=== Exercise ===
Starting at the line with "This screenshot has width=478, height=681." and going on through the line with "You are a computer-use agent. The image size is (886, 606).", reproduce each line in the records below exactly and nothing more.

=== Dataset ===
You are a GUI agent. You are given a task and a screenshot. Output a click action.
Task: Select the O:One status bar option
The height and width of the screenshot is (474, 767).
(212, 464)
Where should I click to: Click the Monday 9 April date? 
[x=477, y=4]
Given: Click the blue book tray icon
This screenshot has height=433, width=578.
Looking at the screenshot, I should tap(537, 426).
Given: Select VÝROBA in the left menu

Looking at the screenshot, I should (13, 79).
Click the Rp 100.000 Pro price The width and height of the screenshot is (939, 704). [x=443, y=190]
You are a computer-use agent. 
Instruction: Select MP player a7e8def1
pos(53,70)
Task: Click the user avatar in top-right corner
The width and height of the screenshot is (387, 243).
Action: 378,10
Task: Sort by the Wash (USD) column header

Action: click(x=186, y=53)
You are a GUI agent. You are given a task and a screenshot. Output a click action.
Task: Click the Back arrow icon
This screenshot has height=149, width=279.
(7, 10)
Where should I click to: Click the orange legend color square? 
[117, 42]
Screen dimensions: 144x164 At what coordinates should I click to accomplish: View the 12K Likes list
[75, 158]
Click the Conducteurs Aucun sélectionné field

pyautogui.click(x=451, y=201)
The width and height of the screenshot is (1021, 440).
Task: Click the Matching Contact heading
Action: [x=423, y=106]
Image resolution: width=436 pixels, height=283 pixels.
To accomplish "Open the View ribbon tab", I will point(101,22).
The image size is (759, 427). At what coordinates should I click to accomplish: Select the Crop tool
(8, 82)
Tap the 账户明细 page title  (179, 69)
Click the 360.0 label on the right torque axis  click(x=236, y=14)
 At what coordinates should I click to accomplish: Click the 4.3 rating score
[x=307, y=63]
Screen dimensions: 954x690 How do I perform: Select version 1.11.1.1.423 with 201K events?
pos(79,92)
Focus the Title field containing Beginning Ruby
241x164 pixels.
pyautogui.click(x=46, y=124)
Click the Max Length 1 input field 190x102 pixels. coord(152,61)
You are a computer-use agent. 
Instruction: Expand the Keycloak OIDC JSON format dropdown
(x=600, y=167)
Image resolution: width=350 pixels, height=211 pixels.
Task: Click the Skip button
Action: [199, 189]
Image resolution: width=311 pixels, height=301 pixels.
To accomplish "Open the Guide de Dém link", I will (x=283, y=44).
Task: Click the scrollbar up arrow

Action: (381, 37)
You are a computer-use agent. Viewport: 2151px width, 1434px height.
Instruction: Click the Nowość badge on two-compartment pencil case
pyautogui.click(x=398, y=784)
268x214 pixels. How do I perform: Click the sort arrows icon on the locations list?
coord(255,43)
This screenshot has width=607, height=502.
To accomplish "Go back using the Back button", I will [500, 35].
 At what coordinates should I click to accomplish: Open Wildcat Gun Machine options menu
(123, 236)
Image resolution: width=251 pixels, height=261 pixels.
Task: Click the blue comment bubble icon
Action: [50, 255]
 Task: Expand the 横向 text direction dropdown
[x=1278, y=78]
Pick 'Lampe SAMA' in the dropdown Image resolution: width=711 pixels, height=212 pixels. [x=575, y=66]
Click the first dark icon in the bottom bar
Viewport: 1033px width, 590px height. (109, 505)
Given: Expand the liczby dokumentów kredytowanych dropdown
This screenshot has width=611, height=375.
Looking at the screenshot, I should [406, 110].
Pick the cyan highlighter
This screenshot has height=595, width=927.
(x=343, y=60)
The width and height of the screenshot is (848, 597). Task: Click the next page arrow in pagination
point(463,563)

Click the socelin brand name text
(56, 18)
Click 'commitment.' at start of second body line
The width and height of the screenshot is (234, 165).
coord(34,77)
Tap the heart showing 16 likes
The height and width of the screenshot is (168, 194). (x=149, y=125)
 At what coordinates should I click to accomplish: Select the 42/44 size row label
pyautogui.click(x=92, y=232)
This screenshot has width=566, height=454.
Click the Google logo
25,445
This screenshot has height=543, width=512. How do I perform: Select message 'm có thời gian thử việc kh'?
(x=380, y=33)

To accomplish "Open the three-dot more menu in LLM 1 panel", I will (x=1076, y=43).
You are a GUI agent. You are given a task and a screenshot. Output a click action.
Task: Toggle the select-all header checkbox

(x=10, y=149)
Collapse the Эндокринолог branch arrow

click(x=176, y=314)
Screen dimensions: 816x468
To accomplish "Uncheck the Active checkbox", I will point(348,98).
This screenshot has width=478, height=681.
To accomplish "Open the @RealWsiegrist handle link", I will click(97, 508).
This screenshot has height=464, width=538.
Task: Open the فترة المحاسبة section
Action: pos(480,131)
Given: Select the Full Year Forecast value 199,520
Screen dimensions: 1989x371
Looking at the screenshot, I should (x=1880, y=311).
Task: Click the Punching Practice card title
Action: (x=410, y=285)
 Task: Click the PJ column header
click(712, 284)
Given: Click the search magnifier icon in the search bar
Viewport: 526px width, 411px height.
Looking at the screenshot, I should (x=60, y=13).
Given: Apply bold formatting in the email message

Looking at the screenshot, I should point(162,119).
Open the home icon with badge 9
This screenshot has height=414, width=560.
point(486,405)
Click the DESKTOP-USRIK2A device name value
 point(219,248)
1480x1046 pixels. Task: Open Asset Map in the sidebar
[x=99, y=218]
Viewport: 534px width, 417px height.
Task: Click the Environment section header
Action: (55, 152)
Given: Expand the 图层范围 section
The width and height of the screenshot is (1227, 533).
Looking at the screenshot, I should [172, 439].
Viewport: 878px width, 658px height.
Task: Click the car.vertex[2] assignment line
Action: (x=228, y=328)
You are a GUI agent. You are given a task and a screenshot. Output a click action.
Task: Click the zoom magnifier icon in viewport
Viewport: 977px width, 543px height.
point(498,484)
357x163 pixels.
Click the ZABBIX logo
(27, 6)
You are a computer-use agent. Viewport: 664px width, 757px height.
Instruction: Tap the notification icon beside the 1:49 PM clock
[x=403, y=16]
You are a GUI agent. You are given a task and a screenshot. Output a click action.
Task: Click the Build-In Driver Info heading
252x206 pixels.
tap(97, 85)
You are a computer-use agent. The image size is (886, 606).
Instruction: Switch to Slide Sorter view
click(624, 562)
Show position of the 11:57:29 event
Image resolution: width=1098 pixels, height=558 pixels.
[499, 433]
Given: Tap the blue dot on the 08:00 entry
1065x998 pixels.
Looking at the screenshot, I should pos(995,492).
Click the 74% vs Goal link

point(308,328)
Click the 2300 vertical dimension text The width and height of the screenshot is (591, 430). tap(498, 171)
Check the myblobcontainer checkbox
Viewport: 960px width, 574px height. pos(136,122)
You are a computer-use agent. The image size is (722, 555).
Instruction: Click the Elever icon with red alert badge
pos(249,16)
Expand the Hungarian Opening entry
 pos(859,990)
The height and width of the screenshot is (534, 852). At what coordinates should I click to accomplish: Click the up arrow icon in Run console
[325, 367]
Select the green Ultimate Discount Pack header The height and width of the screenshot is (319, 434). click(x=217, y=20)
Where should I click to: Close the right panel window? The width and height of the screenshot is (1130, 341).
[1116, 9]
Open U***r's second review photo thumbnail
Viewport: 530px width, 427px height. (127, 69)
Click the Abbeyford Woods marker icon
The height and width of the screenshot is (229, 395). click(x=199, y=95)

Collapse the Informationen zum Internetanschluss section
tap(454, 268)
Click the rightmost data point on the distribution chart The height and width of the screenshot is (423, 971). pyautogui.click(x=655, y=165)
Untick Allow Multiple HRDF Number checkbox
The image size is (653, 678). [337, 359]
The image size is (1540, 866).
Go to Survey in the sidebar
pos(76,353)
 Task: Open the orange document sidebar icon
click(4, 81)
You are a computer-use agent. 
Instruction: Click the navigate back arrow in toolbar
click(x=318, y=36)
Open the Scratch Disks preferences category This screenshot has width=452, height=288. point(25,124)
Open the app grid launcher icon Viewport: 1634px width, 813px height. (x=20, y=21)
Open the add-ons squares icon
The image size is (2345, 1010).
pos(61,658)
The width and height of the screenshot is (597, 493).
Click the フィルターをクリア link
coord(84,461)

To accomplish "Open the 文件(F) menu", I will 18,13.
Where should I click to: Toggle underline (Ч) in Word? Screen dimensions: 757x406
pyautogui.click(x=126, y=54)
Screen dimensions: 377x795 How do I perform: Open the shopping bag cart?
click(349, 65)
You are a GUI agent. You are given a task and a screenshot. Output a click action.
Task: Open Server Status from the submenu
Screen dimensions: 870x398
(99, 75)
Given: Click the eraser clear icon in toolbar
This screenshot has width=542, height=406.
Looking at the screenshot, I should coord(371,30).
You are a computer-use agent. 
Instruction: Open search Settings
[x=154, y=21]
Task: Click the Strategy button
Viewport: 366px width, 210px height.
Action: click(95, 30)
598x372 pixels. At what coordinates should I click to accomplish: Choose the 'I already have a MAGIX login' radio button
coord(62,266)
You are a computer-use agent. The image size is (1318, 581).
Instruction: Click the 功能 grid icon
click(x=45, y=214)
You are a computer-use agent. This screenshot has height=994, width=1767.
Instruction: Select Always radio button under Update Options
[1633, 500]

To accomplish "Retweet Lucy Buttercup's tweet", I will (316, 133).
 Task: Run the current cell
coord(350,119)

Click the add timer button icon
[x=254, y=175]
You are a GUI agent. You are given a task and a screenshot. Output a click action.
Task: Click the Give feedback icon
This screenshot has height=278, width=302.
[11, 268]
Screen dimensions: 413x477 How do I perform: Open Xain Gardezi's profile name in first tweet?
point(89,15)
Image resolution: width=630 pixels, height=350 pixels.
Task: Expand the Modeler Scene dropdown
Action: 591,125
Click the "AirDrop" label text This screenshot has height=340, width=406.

=== Solution ===
This screenshot has width=478, height=681.
To accomplish "Open the @RealWsiegrist handle link", I will click(97, 508).
This screenshot has height=464, width=538.
Task: Open the فترة المحاسبة section
Action: pos(480,131)
Given: Select the Full Year Forecast value 199,520
Screen dimensions: 1989x371
Looking at the screenshot, I should (x=1880, y=311).
Task: Click the Punching Practice card title
Action: (x=410, y=285)
 Task: Click the PJ column header
click(712, 284)
Given: Click the search magnifier icon in the search bar
Viewport: 526px width, 411px height.
Looking at the screenshot, I should (x=60, y=13).
Given: Apply bold formatting in the email message

Looking at the screenshot, I should point(162,119).
Open the home icon with badge 9
This screenshot has height=414, width=560.
point(486,405)
Click the DESKTOP-USRIK2A device name value
 point(219,248)
1480x1046 pixels. Task: Open Asset Map in the sidebar
[x=99, y=218]
Viewport: 534px width, 417px height.
Task: Click the Environment section header
Action: (55, 152)
Given: Expand the 图层范围 section
The width and height of the screenshot is (1227, 533).
Looking at the screenshot, I should [172, 439].
Viewport: 878px width, 658px height.
Task: Click the car.vertex[2] assignment line
Action: (x=228, y=328)
You are a GUI agent. You are given a task and a screenshot. Output a click action.
Task: Click the zoom magnifier icon in viewport
Viewport: 977px width, 543px height.
point(498,484)
357x163 pixels.
Click the ZABBIX logo
(27, 6)
You are a computer-use agent. Viewport: 664px width, 757px height.
Instruction: Tap the notification icon beside the 1:49 PM clock
[x=403, y=16]
You are a GUI agent. You are given a task and a screenshot. Output a click action.
Task: Click the Build-In Driver Info heading
252x206 pixels.
tap(97, 85)
You are a computer-use agent. The image size is (886, 606).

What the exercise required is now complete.